Mesmo assim há algum caracter aventuroso: estão presentes obras do repertório consagrado como a Carmen, a Anna Bolena, Os Palhaços ou Tristão e Isolda, mas também outras como Oedipus Rex, O Anão e Peter Grimes.
Anos e anos de decadência e um estatuto provincial tornam impossível ao São Carlos apresentar cantores reputados, e os elencos são uma grande incógnita; há mesmo um enorme risco em programar uma Anna Bolena com a protagonista “a anunciar”, o mesmo sucedendo em todos os três principais de Os Palhaços!
Por falar em riscos refira-se já outro: a encenação da Carmen é devida a Calixto Bieito, cuja imagem de marca são provocações gratuitas. Mas também há encenações de Graham Vick, Nicola Raab e David Alden, o que suscita outras expectativas.
Dois espectáculos apresentam-se como problemáticos, por razões de todo distintas. O Oedipus Rex de Stravinsky não é propriamente uma ópera mas sim uma oratória. Acontece por vezes ele ser encenado, mas é raríssimo que isso seja logrado. É tarefa que vai caber a Ricardo Pais (de resto, ponto positivo, assinale-se o chamamento de novo um encenador português, depois de Luís Miguel Cintra ter dirigido o Diálogo das Carmelitas). O outro é o duplo programa Os Palhaços/O Anão. É vivamente de assinalar que pela primeira vez uma ópera de Zemlinsky seja apresentada em Portugal, e é o caso de O Anão, mas apesar da proximidade das datas de composição há um abismo estético entre essa obra e Os Palhaços. Advinha-se por isso tarefa bicuda para o encenador Nicola Raab e o regressado maestro Martin André.
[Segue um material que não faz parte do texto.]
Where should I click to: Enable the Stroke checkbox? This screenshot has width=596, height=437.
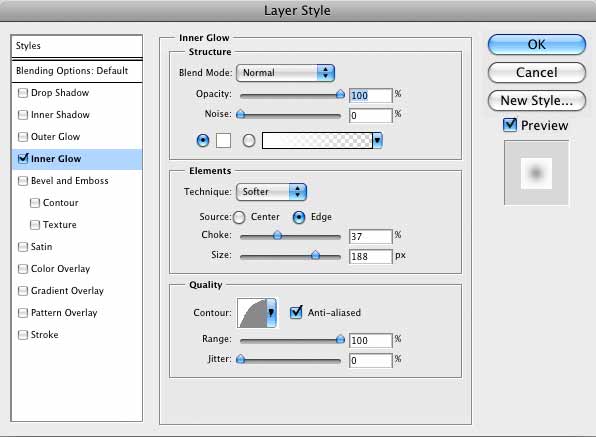[x=23, y=335]
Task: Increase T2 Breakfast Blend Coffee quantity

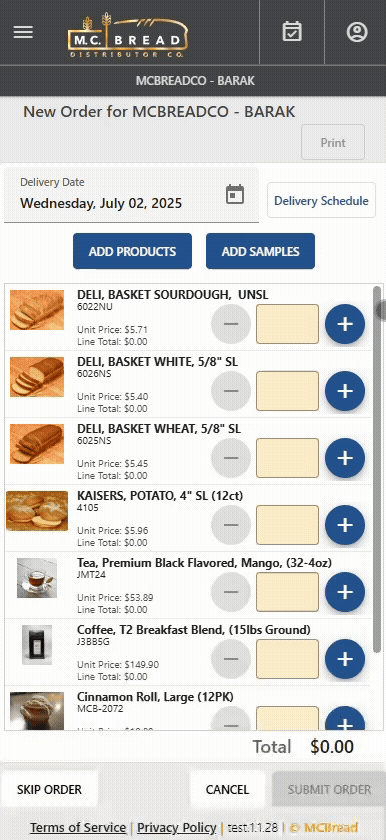Action: point(345,659)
Os destaques maiores, esses são fáceis de concluir: o Peter Grimes de Britten, que só foi apresentado em Lisboa quando da Capital Europeia da Cultura de 1994, e o Tristão e Isolda (com Elisabete de Matos) que inacreditavelmente não é apresentado no São Carlos há mais de 30 anos!
Há pois em relação a esta nova temporada alguns motivos de expectativa e muitas incógnitas, mas ainda assim sinais de que se está a tentar encontrar um rumo para o barco à deriva que tem sido o São Carlos.